Work to complete –
1. Reproduce everything in the bankruptcy article from "Bankruptcy Law CenterIn" down to "a board meeting.".
2. Answer these questions using the bankruptcy article:
(a) How much in punitive damages was Bank of America ordered to pay?
(b) In which state did the couple live?
(c) Under which chapter did the couple file for bankruptcy?

Extract provided –

Bankruptcy Law CenterIn a rare situation for bankruptcy cases, a judge handed down a punitive fine against a bank on behalf of a debtor who was treated wrongly in the bankruptcy proceedings. In the case, Bank of America was given punitive damages by a bankruptcy judge to the tune of $45 million. In its opinion explaining what happened, and justifying the judgment, the court said it wanted to set an example of the bank and make it hurt so that it was not shrugged off at a board meeting.

This case began after a California couple found itself in financial troubles because of the recent recession and a loss of business. They tried for a prolonged period of time to renegotiate the terms of their mortgage with the bank, and each time they did the bank put them off and at the same time threatened them with foreclosure. This cat-and-mouse game with the bank drove them to filing for bankruptcy.

The couple filed for Chapter 13 bankruptcy, which they hoped would allow them to restructure their debt and work out a plan with the bank to lower their interest rate. That is what should have happened. Chapter 13 bankruptcies are for wage earners who continue to make money and can put together a plan to pay back their creditors under better terms. It benefits both parties because creditors do not have to take a loss, and debtors can still get relief from their financial troubles.

[Dataset entries]
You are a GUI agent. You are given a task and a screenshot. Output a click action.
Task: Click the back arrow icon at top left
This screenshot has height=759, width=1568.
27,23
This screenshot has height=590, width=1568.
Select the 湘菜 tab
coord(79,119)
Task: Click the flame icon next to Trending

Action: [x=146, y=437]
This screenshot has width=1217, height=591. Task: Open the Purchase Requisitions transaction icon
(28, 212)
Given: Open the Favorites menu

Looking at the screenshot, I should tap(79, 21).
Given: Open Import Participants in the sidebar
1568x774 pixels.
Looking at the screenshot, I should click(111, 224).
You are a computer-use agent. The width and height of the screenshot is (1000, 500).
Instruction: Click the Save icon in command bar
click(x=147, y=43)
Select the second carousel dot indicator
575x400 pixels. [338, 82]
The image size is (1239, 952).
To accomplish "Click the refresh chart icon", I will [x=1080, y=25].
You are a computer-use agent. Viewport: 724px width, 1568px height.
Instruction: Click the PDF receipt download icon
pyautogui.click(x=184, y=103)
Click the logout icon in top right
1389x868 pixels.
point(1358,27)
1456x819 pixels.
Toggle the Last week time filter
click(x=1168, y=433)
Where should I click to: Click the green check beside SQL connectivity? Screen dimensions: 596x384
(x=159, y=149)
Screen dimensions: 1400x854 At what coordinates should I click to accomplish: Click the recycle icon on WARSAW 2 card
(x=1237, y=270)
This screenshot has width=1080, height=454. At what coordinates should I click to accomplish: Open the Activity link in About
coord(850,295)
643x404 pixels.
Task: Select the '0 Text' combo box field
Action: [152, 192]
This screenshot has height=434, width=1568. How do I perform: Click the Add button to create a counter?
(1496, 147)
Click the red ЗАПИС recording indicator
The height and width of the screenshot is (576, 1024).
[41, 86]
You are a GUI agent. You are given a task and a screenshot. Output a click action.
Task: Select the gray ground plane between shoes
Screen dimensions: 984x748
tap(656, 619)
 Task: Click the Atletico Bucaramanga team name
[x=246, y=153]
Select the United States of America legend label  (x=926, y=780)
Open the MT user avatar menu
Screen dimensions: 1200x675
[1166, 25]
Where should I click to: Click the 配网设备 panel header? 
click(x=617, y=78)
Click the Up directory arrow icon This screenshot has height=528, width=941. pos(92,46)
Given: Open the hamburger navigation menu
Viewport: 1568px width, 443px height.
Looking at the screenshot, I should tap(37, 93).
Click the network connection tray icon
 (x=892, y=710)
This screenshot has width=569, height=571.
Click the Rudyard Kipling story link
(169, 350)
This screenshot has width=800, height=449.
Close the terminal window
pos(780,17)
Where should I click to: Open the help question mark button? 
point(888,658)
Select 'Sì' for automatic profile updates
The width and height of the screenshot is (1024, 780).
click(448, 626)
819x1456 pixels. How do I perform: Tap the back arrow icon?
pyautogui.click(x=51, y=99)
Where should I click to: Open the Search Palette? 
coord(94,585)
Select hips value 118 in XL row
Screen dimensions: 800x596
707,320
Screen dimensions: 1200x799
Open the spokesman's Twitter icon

Outputs in order –
1.
Bankruptcy Law CenterIn a rare situation for bankruptcy cases, a judge handed down a punitive fine against a bank on behalf of a debtor who was treated wrongly in the bankruptcy proceedings. In the case, Bank of America was given punitive damages by a bankruptcy judge to the tune of $45 million. In its opinion explaining what happened, and justifying the judgment, the court said it wanted to set an example of the bank and make it hurt so that it was not shrugged off at a board meeting.

2.
(a) $45 million
(b) California
(c) Chapter 13